## What you have to do
Could you copy out the records from the line with "You are a computer-use agent. Image" up to and including the line with "The width and height of the screenshot is (845, 624).", renaming "Hurricane" to "Typhoon" and leaving everything else unchanged?

Stored items from a collection
-- start --

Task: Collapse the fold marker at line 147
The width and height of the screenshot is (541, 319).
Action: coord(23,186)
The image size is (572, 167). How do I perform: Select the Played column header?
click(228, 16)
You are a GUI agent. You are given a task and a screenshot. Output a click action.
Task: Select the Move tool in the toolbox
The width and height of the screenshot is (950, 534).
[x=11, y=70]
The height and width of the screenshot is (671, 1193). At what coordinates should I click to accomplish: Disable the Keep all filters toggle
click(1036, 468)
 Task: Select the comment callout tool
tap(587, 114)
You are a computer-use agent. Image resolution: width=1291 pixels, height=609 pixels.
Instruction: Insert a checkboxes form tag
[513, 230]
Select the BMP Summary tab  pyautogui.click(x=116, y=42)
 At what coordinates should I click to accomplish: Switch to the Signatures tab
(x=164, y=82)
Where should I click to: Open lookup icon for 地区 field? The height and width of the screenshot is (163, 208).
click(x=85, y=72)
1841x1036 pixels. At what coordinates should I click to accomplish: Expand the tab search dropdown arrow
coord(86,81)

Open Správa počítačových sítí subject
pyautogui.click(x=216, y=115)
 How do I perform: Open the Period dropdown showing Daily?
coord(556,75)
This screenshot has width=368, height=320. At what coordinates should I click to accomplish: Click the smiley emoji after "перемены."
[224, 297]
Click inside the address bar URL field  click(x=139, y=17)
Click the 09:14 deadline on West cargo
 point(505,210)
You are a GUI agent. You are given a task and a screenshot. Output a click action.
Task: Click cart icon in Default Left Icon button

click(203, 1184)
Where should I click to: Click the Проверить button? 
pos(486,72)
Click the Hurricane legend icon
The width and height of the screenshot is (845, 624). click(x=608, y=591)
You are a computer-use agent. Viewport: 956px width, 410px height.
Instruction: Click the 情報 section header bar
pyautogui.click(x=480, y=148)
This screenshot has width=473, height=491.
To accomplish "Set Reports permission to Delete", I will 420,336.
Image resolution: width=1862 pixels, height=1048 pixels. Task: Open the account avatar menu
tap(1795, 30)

-- end --

## Output of the task
You are a computer-use agent. Image resolution: width=1291 pixels, height=609 pixels.
Instruction: Insert a checkboxes form tag
[513, 230]
Select the BMP Summary tab  pyautogui.click(x=116, y=42)
 At what coordinates should I click to accomplish: Switch to the Signatures tab
(x=164, y=82)
Where should I click to: Open lookup icon for 地区 field? The height and width of the screenshot is (163, 208).
click(x=85, y=72)
1841x1036 pixels. At what coordinates should I click to accomplish: Expand the tab search dropdown arrow
coord(86,81)

Open Správa počítačových sítí subject
pyautogui.click(x=216, y=115)
 How do I perform: Open the Period dropdown showing Daily?
coord(556,75)
This screenshot has width=368, height=320. At what coordinates should I click to accomplish: Click the smiley emoji after "перемены."
[224, 297]
Click inside the address bar URL field  click(x=139, y=17)
Click the 09:14 deadline on West cargo
 point(505,210)
You are a GUI agent. You are given a task and a screenshot. Output a click action.
Task: Click cart icon in Default Left Icon button

click(203, 1184)
Where should I click to: Click the Проверить button? 
pos(486,72)
Click the Typhoon legend icon
The width and height of the screenshot is (845, 624). click(x=608, y=591)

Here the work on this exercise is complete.